Within no time the band is singing catchy, buoyant, choreographed, nationalistic anthems. They become famous on social media. Bindu and Sanju, whose romance is starting to blossom, set out for court on the same day, hopes of release high. Sanju’s lawyer won’t appear without pre-payment, and Bindu is given bail of 5 lakhs rupees (Rs 500,000 or around US$7,850) with no hope of ever being able to raise such a surety. The local Minister meanwhile recognises the potential of the band to influence the youth vote and, fearing that they might be released, instructs superintendent Dhulia to ensure that none of the band members get to court. Rufi’s young daughter gets spooked by her prison visits and refuses to come and see him.
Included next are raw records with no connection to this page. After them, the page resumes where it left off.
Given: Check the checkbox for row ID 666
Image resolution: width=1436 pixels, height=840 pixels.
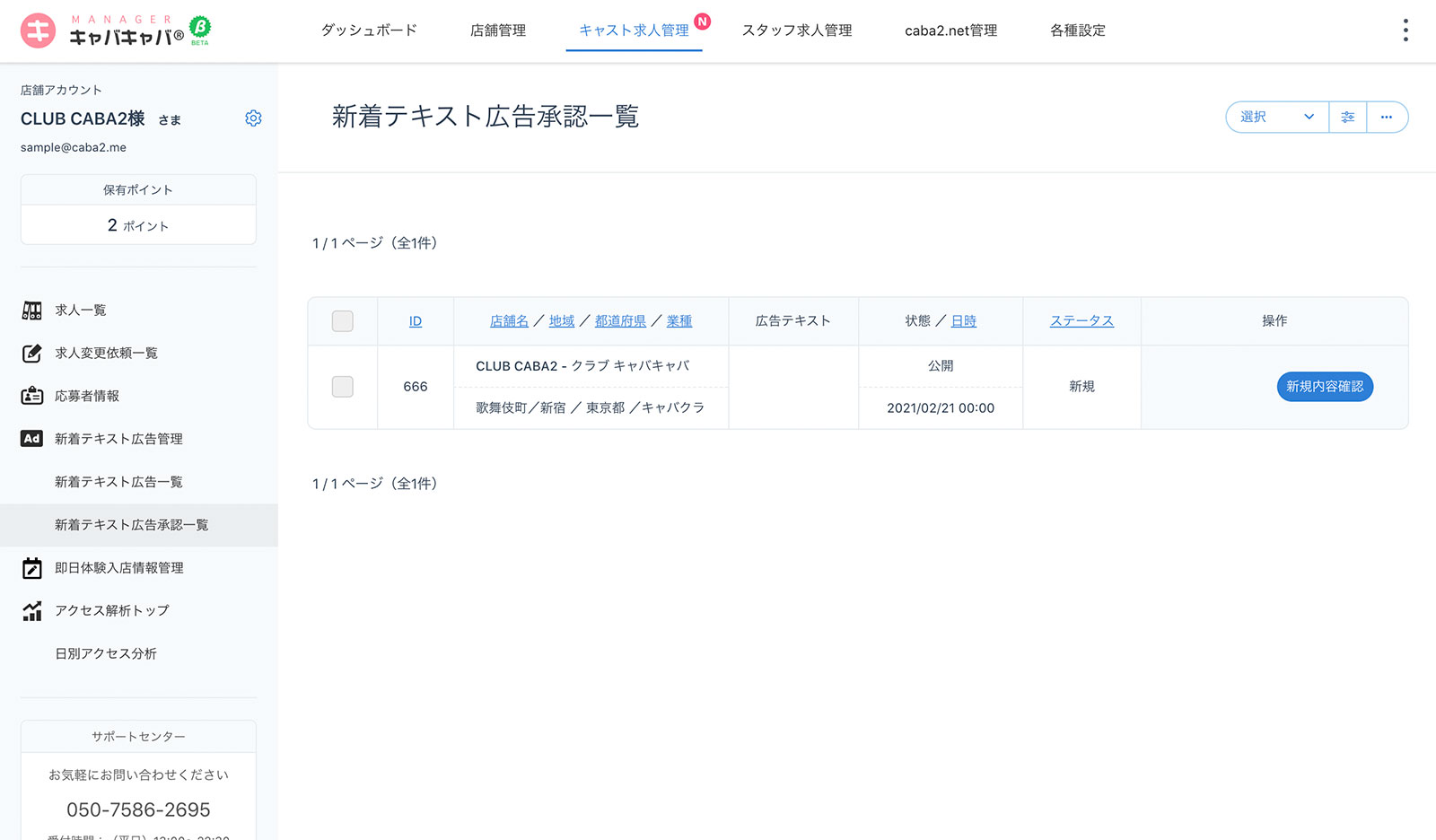Looking at the screenshot, I should click(x=343, y=387).
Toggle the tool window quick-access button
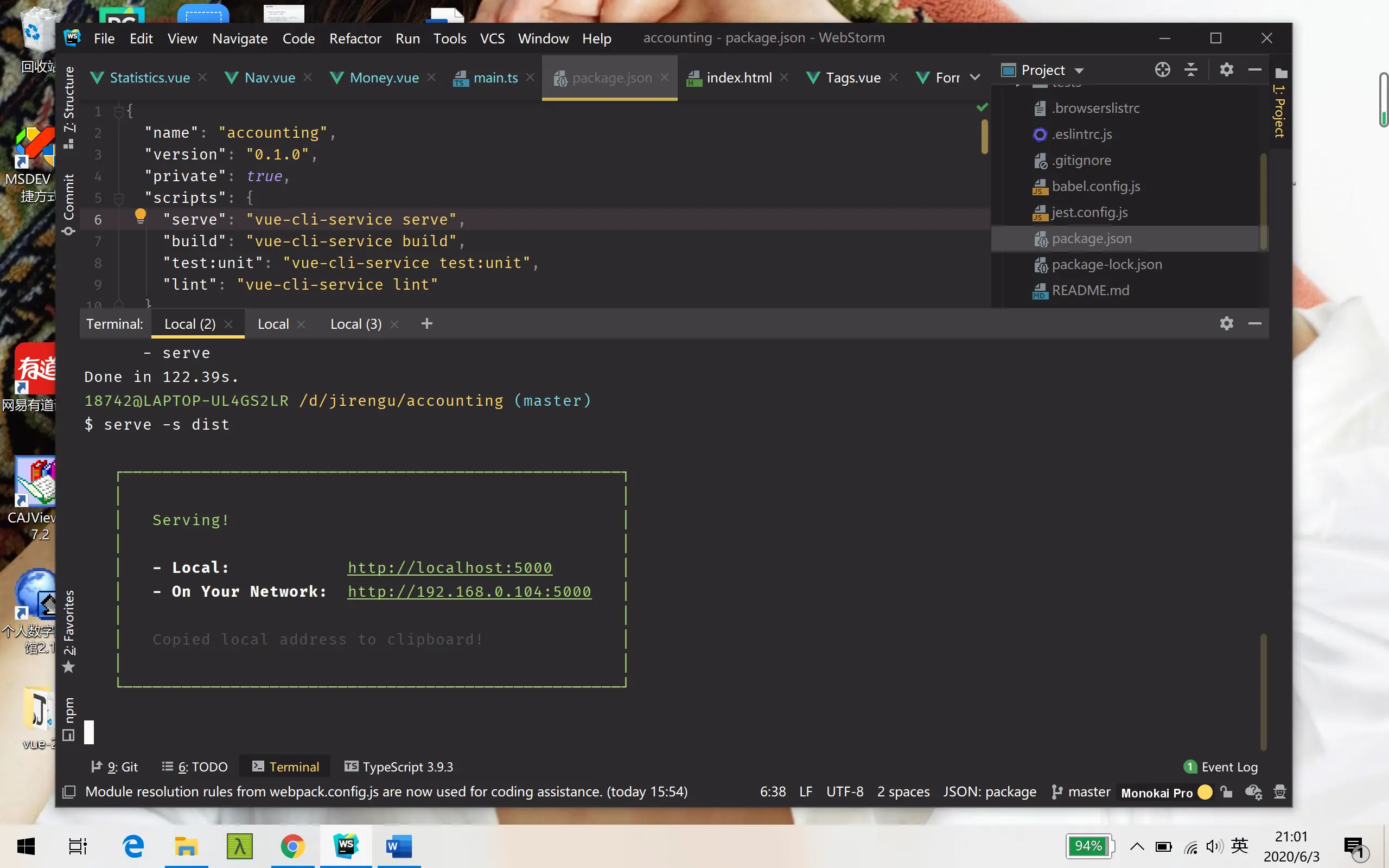The width and height of the screenshot is (1389, 868). [x=69, y=792]
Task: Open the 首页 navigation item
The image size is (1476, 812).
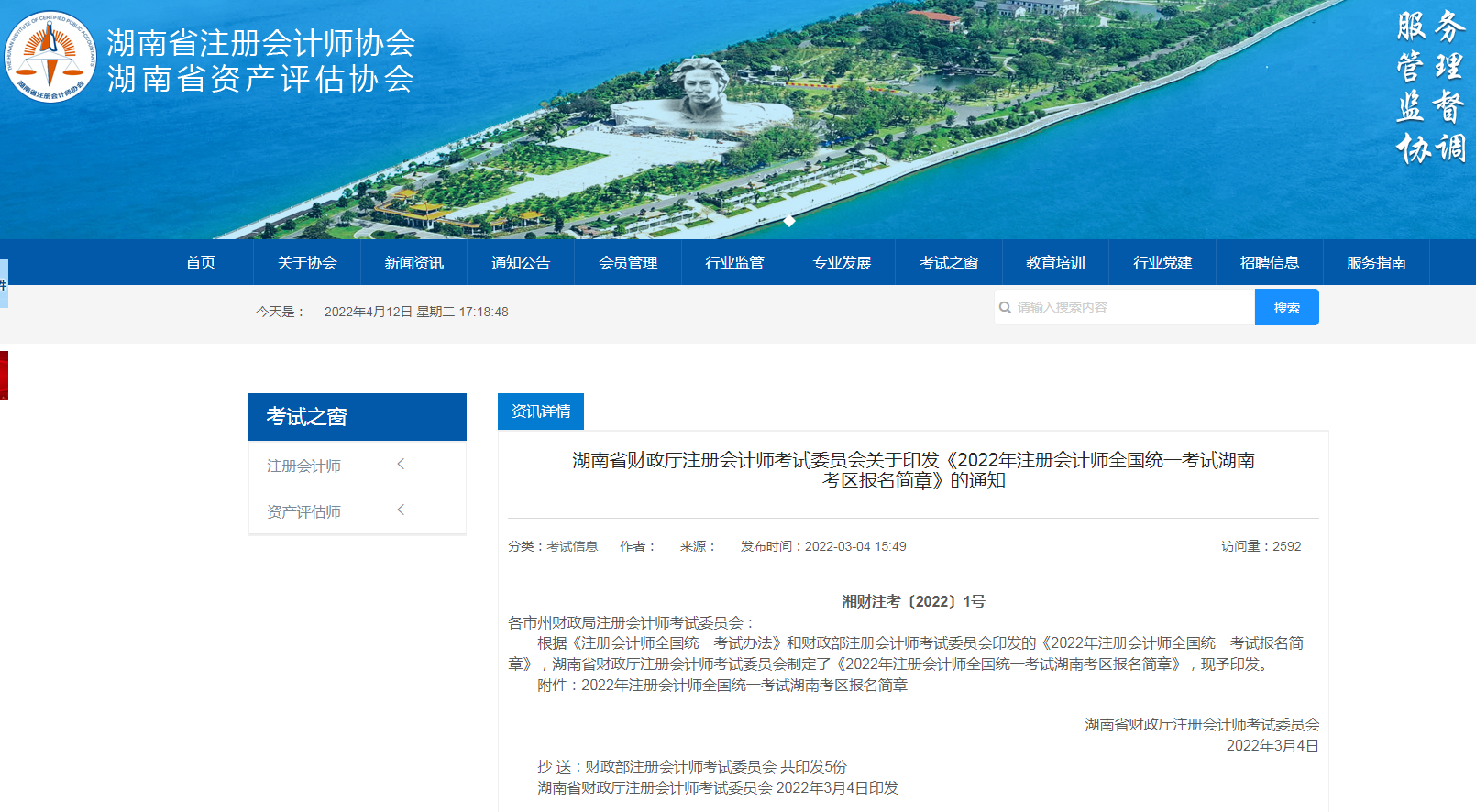Action: click(201, 263)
The band, suddenly streamlined to just Bindu and the four men with the evaporation into thin air of both Tatyana and Sange, is suddenly full of despair. Selfishly, they protest at being denied any opportunity to secure their freedom. Dhulia rebukes them with, “Stop crying about hearings,” and threatens to pour kerosene down their throats. They become more selfless and decide to sing on. But they pressure Dhulia to allow them to purchase proper instruments if he wants their continued success… and he relents. In the middle of an impromptu performance to an excited shopping centre crowd, the five conspirators escape – hoping, at very long odds, to appear in a band contest to win prize money that will allow them to get themselves justice. Could they possibly pull it off? Will Tatyana and Sange reappear to whisk them off to Belarus? Or Nagaland? Will Machang Lalung’s record be broken?
Despite the tongue amputation attempt, the kerosene threat, the torture that Rufi seems to attract, some heavy-handedness from the prison officers, and Rufi’s increasingly political songs about struggle and freedom, this is really a gentle, benign film. A romance, with some gentle political prodding. And some prison humour; some of it relating to betting on catching rats, and more of it on the state of the latrines. Or at Dhulia’s expense when he names the band ‘Sainanis’ (or freedom fighters), after the (Independence) Freedom Fighters’ hall in which they first auditioned and practised, oblivious to the irony as they press for their own freedom… and then for that of others.
This is a likeable film. Preposterous, in terms of the plot, but likeable. It’s not clear to me whether, by highlighting the plight of those prisoners who spend more time in jail awaiting trial than the maximum penalty they could have received if found guilty, it has had any impact – but it can’t have hurt that campaign.
Posted on January 12th, 2018 at 8:30 pm. Updated on January 12th, 2018 at 8:30 pm.